Se ha reprochado a menudo a la Franc-Masonería ocuparse demasiado de política. En realidad ella no ha sabido intervenir como habría debido. Las Logias no están destinadas a hacer el oficio de comités electorales y aún menos de agencias que procuran favores del gobierno; pero deben ser hogares de educación democrática. Es en su seno donde debe formarse el sacerdocio de la religión republicana, porque la Patria, la Cosa pública (Res-pública), es digna de un culto que corresponde a los Franc-Masones instituir.

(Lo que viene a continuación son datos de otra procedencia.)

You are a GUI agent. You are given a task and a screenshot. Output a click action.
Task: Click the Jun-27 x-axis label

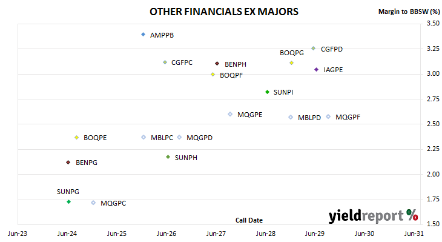tap(216, 234)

Su misión en eso es predicar con el ejemplo por la práctica de las virtudes republicanas. Esas derivan del valor cívico aplicado a la defensa del interés general. Celoso de su soberanía, el ciudadano se siente herido por todos los abusos. Lejos de hacerse cómplice de ellos por su silencio o pactando con aquellos que los aprovechan, no vacila en sacrificar sus ventajas personales, combatiendo con firmeza todo lo que tienda a corromper las costumbres públicas. Los pueblos no tienen sino los gobiernos que se merecen. Si ellos mismos son corrompidos no pueden esperar ser gobernados con integridad.
Sujetémonos, pues, a ser puros individualmente. No solicitemos favores de nuestros mandatarios, a fin de conservar el derecho de controlarlos con severidad, sin dejarles pasar la menor flaqueza. En una democracia cada ciudadano es responsable del bien común. No lo olvidéis vosotros que en calidad de Maestros debéis ser educadores. Para ser republicano, no basta votar cuando llega el día de hacerlo ni perorar en las reuniones públicas; la tarea es más ardua y más austera. La República no se contenta con ser proclamada, puesta en carteles como una etiqueta comercial: es preciso que penetre hasta la médula de los ciudadanos e instituciones.
Sepamos ver claro a este respecto y cumplamos nuestro deber, nosotros que, desengañados de las apariencias, aspiramos a sustituirlas por la realidad.